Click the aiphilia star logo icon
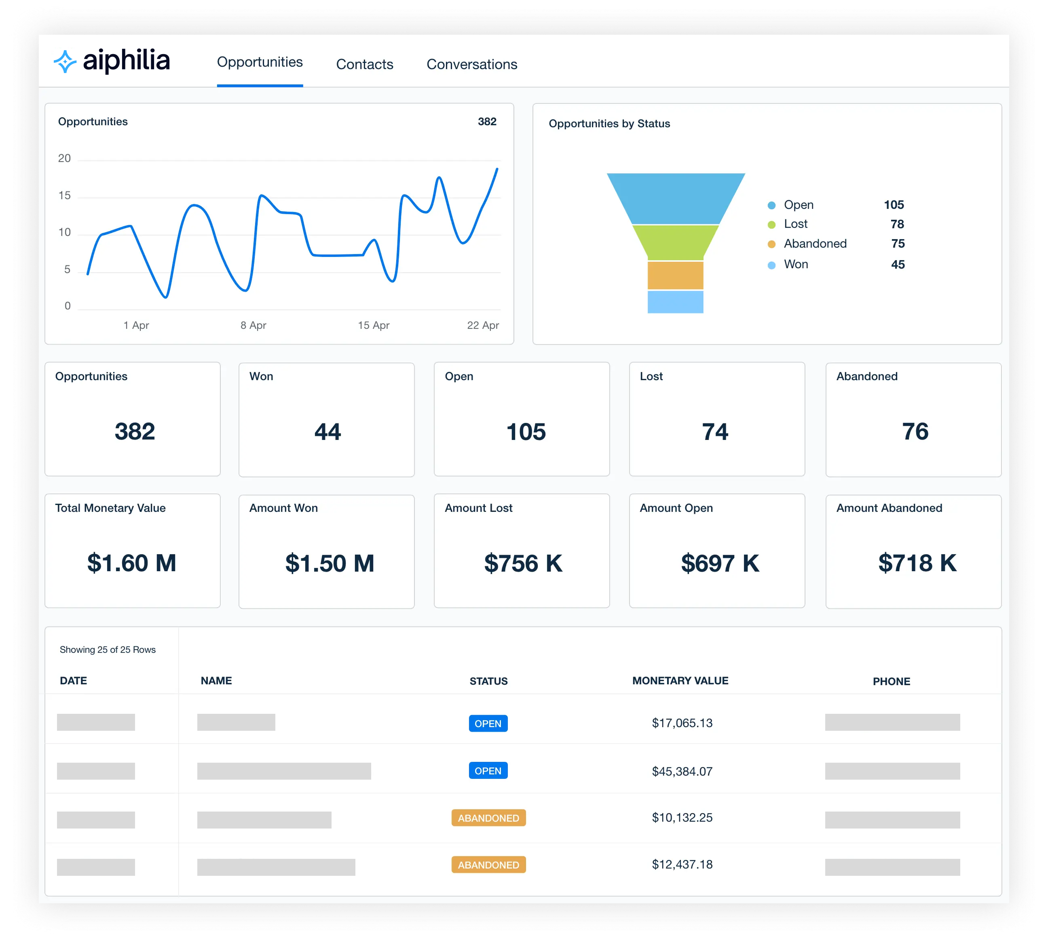Viewport: 1048px width, 938px height. coord(65,62)
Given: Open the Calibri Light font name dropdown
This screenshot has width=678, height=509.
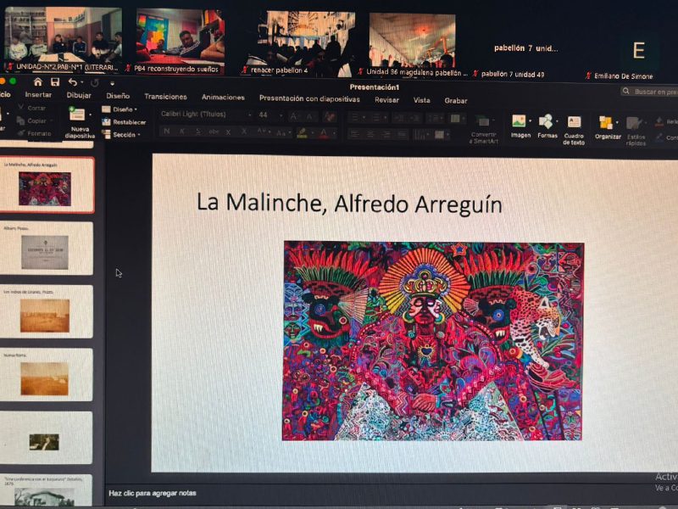Looking at the screenshot, I should (x=203, y=115).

§ §

Switch "dropdown" to "menu" throughout the data above and write out those lines again, changing nothing else. Omit the pictures from your answer.

Click the aiphilia star logo icon
Viewport: 1048px width, 938px height. coord(65,62)
Given: Open the Calibri Light font name menu
This screenshot has width=678, height=509.
Looking at the screenshot, I should (x=203, y=115).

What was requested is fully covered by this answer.